Of course, we could also experiment with other degrees, precisions, and intervals as shown below, yet for our immediate application the above set of parameters seem sufficient.
So, returning to our three layer network, we define a new Sigmoid approximate:
class SigmoidInterpolated10: def __init__(self): ONE = SecureRational(1) W0 = SecureRational(0.5) W1 = SecureRational(0.2159198015) W3 = SecureRational(-0.0082176259) W5 = SecureRational(0.0001825597) W7 = SecureRational(-0.0000018848) W9 = SecureRational(0.0000000072) self.sigmoid = np.vectorize(lambda x: \ W0 + (x * W1) + (x**3 * W3) + (x**5 * W5) + (x**7 * W7) + (x**9 * W9)) self.sigmoid_deriv = np.vectorize(lambda x:(ONE - x) * x) def evaluate(self, x): return self.sigmoid(x) def derive(self, x): return self.sigmoid_deriv(x)
… and rerun the training:
# reseed to get reproducible results random.seed(1) np.random.seed(1) # pick approximation sigmoid = SigmoidInterpolated10() # train network = ThreeLayerNetwork(sigmoid) network.train(secure(X), secure(y), 10000) # evaluate predictions evaluate(network)
And now, despite running for 10,000 iterations, no collapse occurs and the predictions improve, with only one wrong prediction on
[0 1 0].
Error: 0.0384136825 Error: 0.01946007 Error: 0.0141456075 Error: 0.0115575225 Error: 0.010008035 Error: 0.0089747225 Error: 0.0082400825 Error: 0.00769687 Error: 0.007286195 Error: 0.00697363 Layer 0 weights: [[SecureRational(3.208028) SecureRational(3.359444) SecureRational(-3.632461) SecureRational(-4.094379)] [SecureRational(-1.552827) SecureRational(-4.403901) SecureRational(-3.997194) SecureRational(-3.271171)] [SecureRational(0.695226) SecureRational(-1.560569) SecureRational(1.758733) SecureRational(5.425429)]] Layer 1 weights: [[SecureRational(-4.674311)] [SecureRational(5.910466)] [SecureRational(-9.854162)] [SecureRational(6.508941)]] Prediction on [0 0 0]: 0 (0.28170669) Prediction on [0 0 1]: 0 (0.00638341) Prediction on [0 1 0]: 0 (0.33542098) Prediction on [0 1 1]: 1 (0.99287968) Prediction on [1 0 0]: 1 (0.74297185) Prediction on [1 0 1]: 1 (0.99361066) Prediction on [1 1 0]: 0 (0.03599433) Prediction on [1 1 1]: 0 (0.00800036)
Note that the score for the wrong case is not entirely off, and is somewhat distinct from the correctly predicted zeroes. Running for another 5,000 iterations didn’t seem to improve this, at which point we get close to the collapse.
The focus of this tutorial has been on a simple secure multi-party computation protocol, and while we haven’t explicitly addressed the initial claim that it is computationally more efficient than homomorphic encryption, we have still seen that it is indeed possible to achieve private machine learning using very basic operations.
Perhaps more critically, we haven’t measured the amount of communication required to run the protocols, which most significantly boils down to a few messages for each multiplication.
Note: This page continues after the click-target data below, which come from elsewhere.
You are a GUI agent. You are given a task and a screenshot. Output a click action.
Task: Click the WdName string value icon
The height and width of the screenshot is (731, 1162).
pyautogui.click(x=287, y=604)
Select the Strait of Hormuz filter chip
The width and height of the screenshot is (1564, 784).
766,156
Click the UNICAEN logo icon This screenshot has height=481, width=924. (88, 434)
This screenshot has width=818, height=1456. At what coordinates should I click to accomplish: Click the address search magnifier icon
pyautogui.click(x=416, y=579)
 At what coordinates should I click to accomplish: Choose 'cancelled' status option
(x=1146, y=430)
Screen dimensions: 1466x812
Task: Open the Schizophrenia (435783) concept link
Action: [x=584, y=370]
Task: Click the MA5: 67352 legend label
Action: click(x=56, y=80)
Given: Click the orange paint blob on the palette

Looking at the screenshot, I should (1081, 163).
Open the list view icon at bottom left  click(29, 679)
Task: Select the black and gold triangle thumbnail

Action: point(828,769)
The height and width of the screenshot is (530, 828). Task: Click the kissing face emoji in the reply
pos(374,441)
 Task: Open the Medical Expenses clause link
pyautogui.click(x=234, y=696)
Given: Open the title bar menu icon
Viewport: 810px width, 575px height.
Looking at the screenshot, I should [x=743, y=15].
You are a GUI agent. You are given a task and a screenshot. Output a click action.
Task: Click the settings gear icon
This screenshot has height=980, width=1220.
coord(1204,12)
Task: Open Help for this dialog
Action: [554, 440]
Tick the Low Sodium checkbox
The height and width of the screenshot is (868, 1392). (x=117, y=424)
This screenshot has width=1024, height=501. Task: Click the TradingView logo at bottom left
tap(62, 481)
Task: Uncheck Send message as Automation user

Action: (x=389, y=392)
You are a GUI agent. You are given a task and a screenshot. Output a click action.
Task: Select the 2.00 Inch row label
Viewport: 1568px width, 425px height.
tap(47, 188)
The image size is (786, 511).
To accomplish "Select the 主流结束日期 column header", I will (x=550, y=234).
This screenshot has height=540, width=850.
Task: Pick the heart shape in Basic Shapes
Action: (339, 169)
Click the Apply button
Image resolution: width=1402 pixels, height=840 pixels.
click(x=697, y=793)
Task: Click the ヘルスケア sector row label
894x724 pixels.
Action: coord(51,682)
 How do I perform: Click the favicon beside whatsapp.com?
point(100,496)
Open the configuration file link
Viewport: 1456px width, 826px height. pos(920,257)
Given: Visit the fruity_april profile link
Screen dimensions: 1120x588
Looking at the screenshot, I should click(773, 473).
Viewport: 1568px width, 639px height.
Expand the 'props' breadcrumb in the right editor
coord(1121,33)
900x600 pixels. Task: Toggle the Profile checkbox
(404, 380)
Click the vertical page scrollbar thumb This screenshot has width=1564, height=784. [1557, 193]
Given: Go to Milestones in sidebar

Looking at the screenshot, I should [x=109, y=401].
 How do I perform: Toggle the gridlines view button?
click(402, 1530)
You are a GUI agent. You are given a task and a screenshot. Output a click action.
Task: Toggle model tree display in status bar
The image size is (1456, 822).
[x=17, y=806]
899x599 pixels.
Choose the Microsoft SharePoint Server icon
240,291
To run any extensive computation using the simple protocols above it is clearly preferable to have the three parties connected by a high-speed local network, yet more advanced protocols not only reduce the amount of data sent back and forth, but also improve other properties such as the number of rounds (down to a small constant in the case of garbled circuits).
Finally, we have mostly treated the protocols and the machine learning processes orthogonally, letting the latter use the former only in a black box fashion except for computing the Sigmoid. Further adapting one to the other requires expertise in both domains but may yield significant improvements in the overall performance.